──────── Exercise inputs ────────

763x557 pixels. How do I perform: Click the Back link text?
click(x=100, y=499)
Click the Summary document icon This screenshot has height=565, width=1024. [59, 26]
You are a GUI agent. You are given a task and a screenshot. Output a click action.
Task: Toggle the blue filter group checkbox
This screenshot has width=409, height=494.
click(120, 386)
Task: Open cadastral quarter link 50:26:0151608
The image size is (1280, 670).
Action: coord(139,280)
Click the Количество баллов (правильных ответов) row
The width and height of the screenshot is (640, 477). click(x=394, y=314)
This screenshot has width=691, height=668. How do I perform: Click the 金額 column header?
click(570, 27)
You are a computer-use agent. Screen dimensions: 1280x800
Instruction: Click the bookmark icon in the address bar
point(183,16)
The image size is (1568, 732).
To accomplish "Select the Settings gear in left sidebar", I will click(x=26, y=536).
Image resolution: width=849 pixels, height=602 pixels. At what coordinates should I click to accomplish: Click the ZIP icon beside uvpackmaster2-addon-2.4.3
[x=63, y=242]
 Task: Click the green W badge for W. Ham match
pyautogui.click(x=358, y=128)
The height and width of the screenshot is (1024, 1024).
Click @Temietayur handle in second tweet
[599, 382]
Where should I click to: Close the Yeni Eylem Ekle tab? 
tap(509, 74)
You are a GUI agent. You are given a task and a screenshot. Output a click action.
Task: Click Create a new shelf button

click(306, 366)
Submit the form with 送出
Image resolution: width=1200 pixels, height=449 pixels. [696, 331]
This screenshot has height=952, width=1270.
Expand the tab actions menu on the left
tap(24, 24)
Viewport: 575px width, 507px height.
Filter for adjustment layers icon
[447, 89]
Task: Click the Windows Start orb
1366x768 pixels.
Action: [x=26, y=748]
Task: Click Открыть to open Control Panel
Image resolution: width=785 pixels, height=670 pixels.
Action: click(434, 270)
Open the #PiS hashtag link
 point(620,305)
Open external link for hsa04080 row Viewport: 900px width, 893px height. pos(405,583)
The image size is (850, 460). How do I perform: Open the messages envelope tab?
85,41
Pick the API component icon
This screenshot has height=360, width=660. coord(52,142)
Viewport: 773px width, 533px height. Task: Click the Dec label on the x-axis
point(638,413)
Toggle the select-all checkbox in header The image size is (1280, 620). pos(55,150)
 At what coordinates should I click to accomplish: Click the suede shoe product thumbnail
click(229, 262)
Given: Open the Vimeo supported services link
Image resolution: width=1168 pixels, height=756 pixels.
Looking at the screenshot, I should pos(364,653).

────────

▸ **Aim of the task**
Retype every entry exactly.

▸ **Solution for this task**
763x557 pixels. How do I perform: Click the Back link text?
click(x=100, y=499)
Click the Summary document icon This screenshot has height=565, width=1024. [59, 26]
You are a GUI agent. You are given a task and a screenshot. Output a click action.
Task: Toggle the blue filter group checkbox
This screenshot has width=409, height=494.
click(120, 386)
Task: Open cadastral quarter link 50:26:0151608
The image size is (1280, 670).
Action: coord(139,280)
Click the Количество баллов (правильных ответов) row
The width and height of the screenshot is (640, 477). click(x=394, y=314)
This screenshot has width=691, height=668. How do I perform: Click the 金額 column header?
click(570, 27)
You are a computer-use agent. Screen dimensions: 1280x800
Instruction: Click the bookmark icon in the address bar
point(183,16)
The image size is (1568, 732).
To accomplish "Select the Settings gear in left sidebar", I will click(x=26, y=536).
Image resolution: width=849 pixels, height=602 pixels. At what coordinates should I click to accomplish: Click the ZIP icon beside uvpackmaster2-addon-2.4.3
[x=63, y=242]
 Task: Click the green W badge for W. Ham match
pyautogui.click(x=358, y=128)
The height and width of the screenshot is (1024, 1024).
Click @Temietayur handle in second tweet
[599, 382]
Where should I click to: Close the Yeni Eylem Ekle tab? 
tap(509, 74)
You are a GUI agent. You are given a task and a screenshot. Output a click action.
Task: Click Create a new shelf button

click(306, 366)
Submit the form with 送出
Image resolution: width=1200 pixels, height=449 pixels. [696, 331]
This screenshot has height=952, width=1270.
Expand the tab actions menu on the left
tap(24, 24)
Viewport: 575px width, 507px height.
Filter for adjustment layers icon
[447, 89]
Task: Click the Windows Start orb
1366x768 pixels.
Action: [x=26, y=748]
Task: Click Открыть to open Control Panel
Image resolution: width=785 pixels, height=670 pixels.
Action: click(434, 270)
Open the #PiS hashtag link
 point(620,305)
Open external link for hsa04080 row Viewport: 900px width, 893px height. pos(405,583)
The image size is (850, 460). How do I perform: Open the messages envelope tab?
85,41
Pick the API component icon
This screenshot has height=360, width=660. coord(52,142)
Viewport: 773px width, 533px height. Task: Click the Dec label on the x-axis
point(638,413)
Toggle the select-all checkbox in header The image size is (1280, 620). pos(55,150)
 At what coordinates should I click to accomplish: Click the suede shoe product thumbnail
click(229, 262)
Given: Open the Vimeo supported services link
Image resolution: width=1168 pixels, height=756 pixels.
Looking at the screenshot, I should pos(364,653).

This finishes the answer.